The 1/D metric plots maintain a shape similar to the position error plots near the forbidden circle. High red values are observed as D becomes smaller, while minimum values are observed in the lines \(\ell _{AB}\) and \(\ell _{BC}\) in Cassini and \(\ell _{AC}\) in Collins due to an increase of D (see Figs. 9 and 10).

Configuration 2 transforms the forbidden circle into a straight line. In this region, the error distribution is high and increases progressively with distance from the line. Because this configuration represents a degenerate situation, the case where D becomes zero does not occur. The different methods used to define D lead to overlapping points at infinity, causing D to take high values near the critical line and resulting in a minimal value for 1/D. The metric D was chosen for configuration 2 due to this property.
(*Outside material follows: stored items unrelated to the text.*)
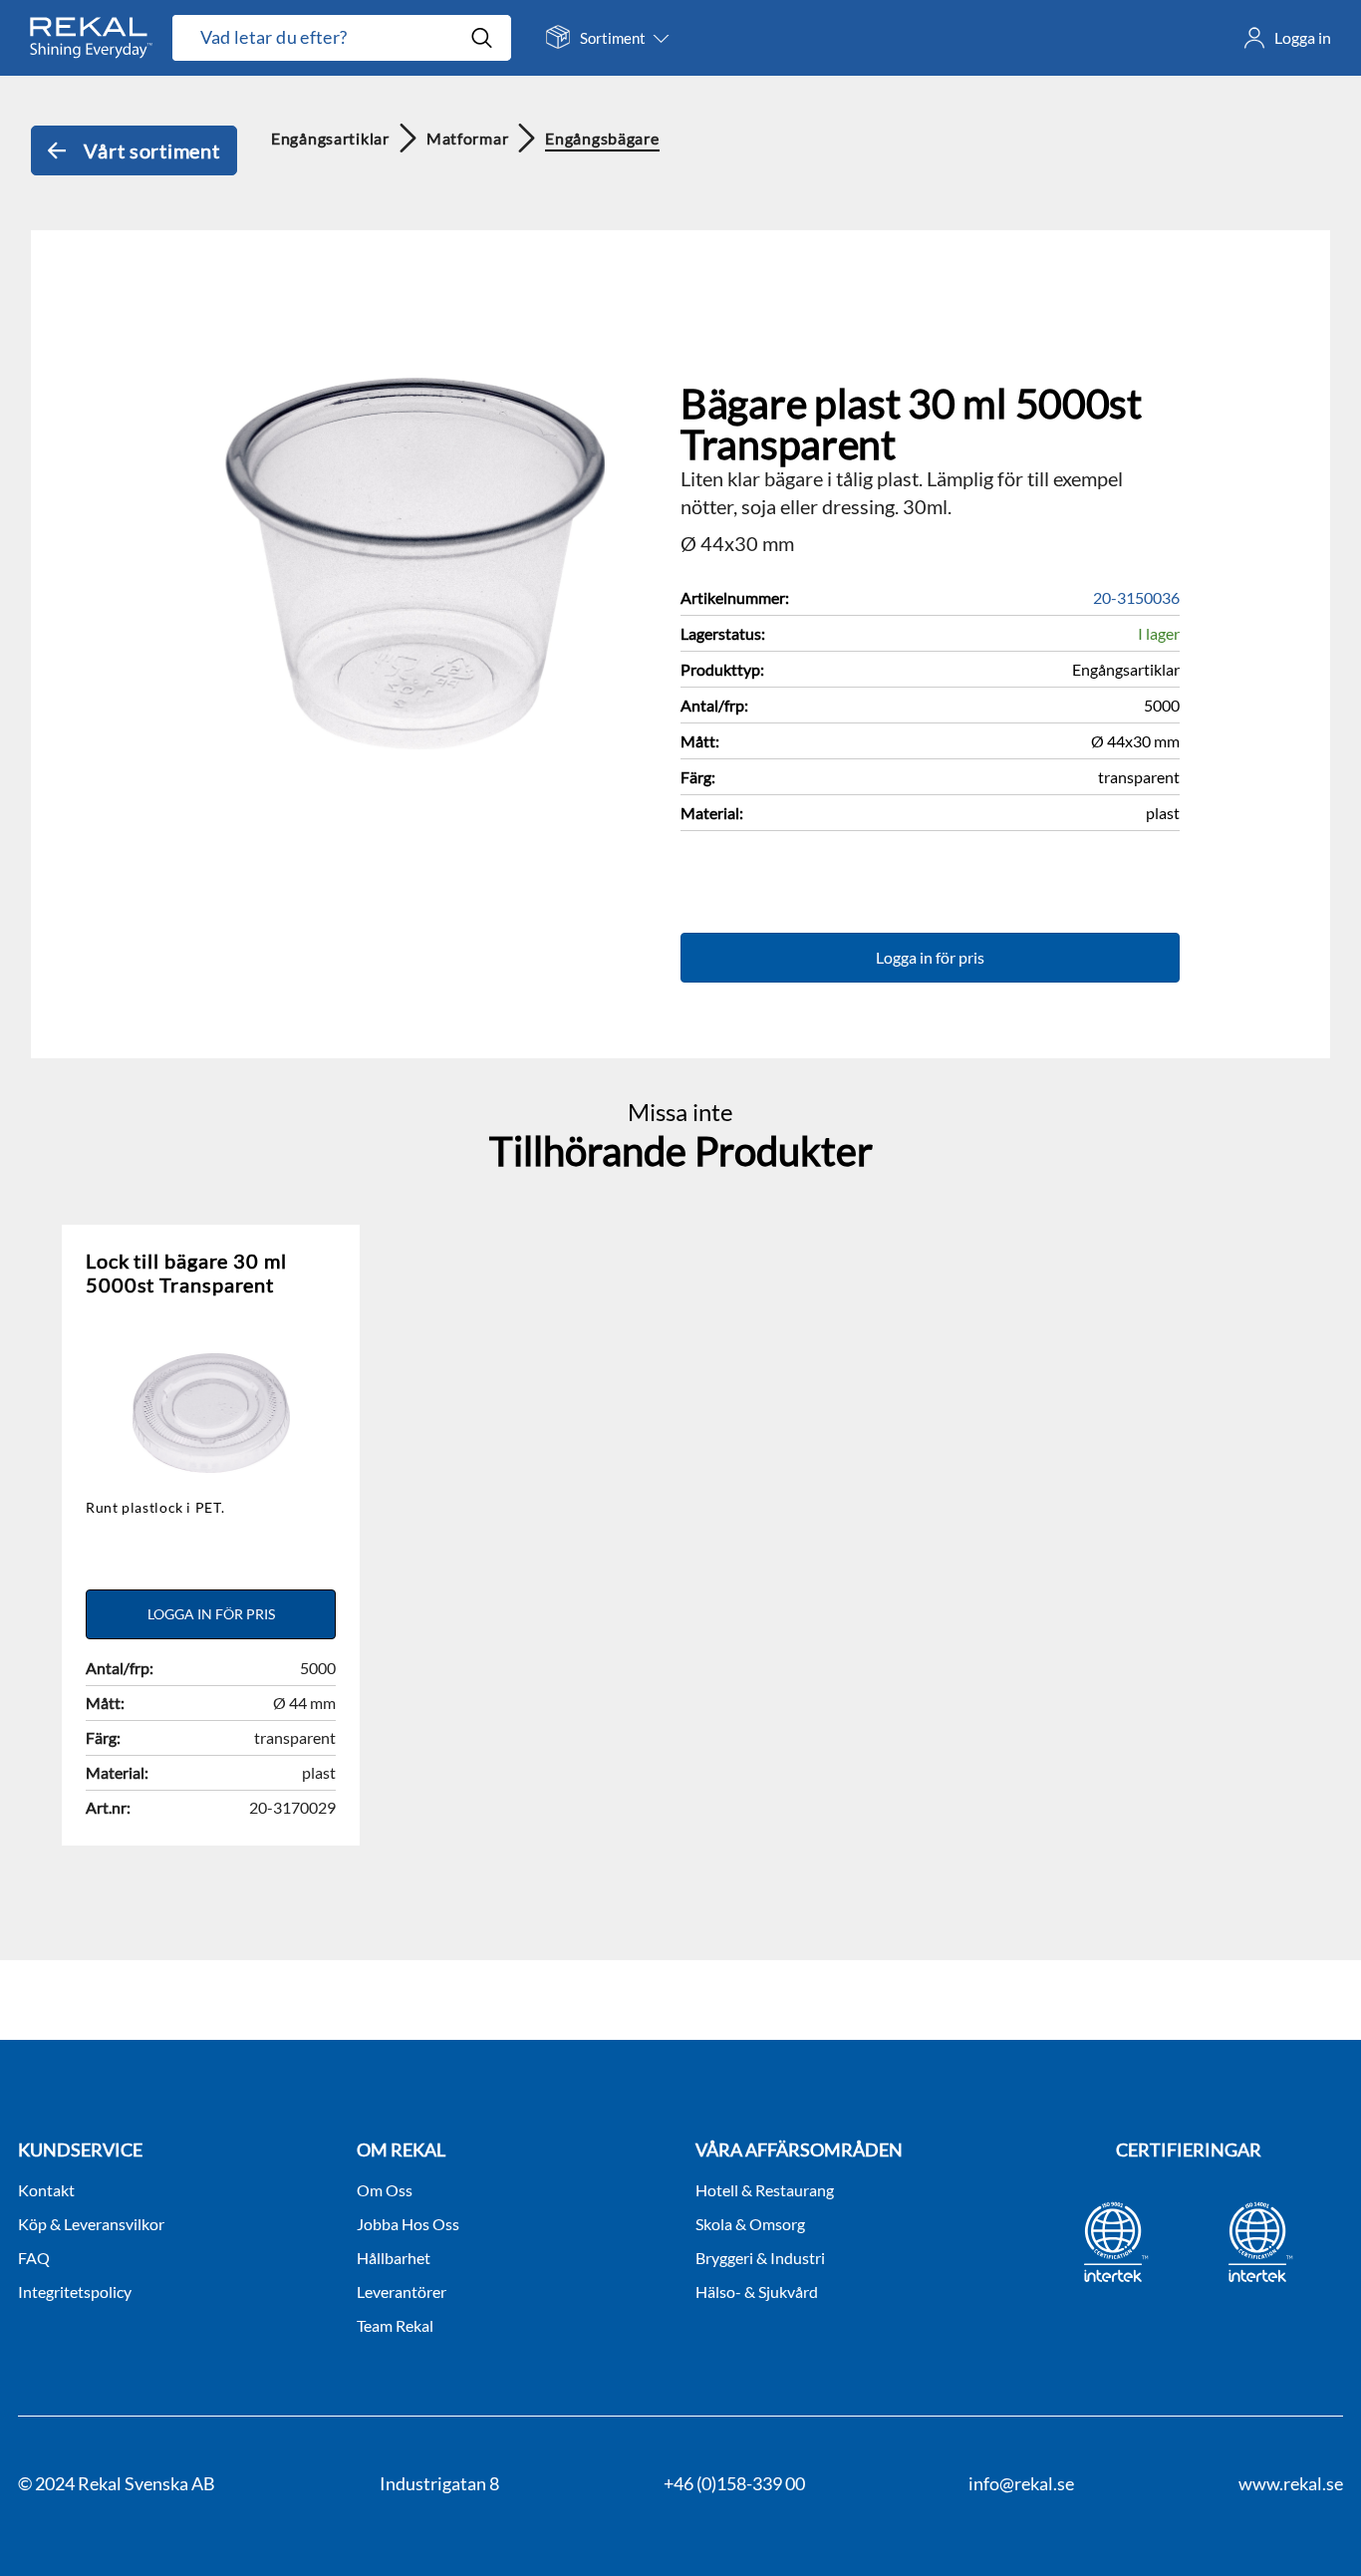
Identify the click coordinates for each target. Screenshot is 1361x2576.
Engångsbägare (602, 138)
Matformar (467, 138)
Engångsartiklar (330, 138)
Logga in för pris (930, 957)
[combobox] (320, 38)
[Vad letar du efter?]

All methods produce identical position error plots, indicating consistency and conformity with the results obtained by most algorithms to solve the resection problem. This confirms that the sensitivity to calculate the position of the point P, even with noisy measured angles, is independent of the method used and unique, as discussed in Pierlot and Van Droogenbroeck (2014) and Font-Llagunes and Batlle (2009b). The metric 1/D can be used as an indicator of proximity to the forbidden circle. When dealing with aligned beacons, the value of D should be used directly. In other cases, the similarity between this metric and the position error suggests that the former can approximate the latter if a function of the other problem parameters is applied.

7 Conclusions

This article presents a novel approach to solving the resection problem in two and three dimensions using conformal geometric algebra (CGA). The CGA framework allowed representing points, lines, planes, circles, and spheres in a unified mathematical structure and offered a more intuitive understanding and efficient solution to the resection problem compared to existing algebraic techniques.

The proposed method leveraged the ability of CGA to transition between different reference frames without requiring coordinate transformations. This eliminated the need for multiple calculation steps and complex algebraic manipulations that are characteristic of traditional algebraic solutions. Through extensive numerical simulations, we have demonstrated the validity and efficacy of our GA-based approach, achieving accuracy comparable to that of established algebraic techniques, while significantly improving computational efficiency and providing valuable geometric insights.

Our findings suggest that the geometric algebra framework has strong potential for solving resection-type problems not only in surveying and geodesy but also in computer graphics, robotics, computer vision, and navigation. By exploiting geometric relationships between entities, CGA paves the way for more intuitive solutions that unify computations involving different geometric primitives.

Future research can build upon the ideas presented here to address more complex variants of the resection problem that involve additional constraints. The CGA method can also be extended to address intersection problems and other spatial geometric computations across diverse disciplines. By harnessing the power of geometric algebra and the versatility of conformal geometric methods, this work opens up new possibilities for advancing geometric research and computational techniques.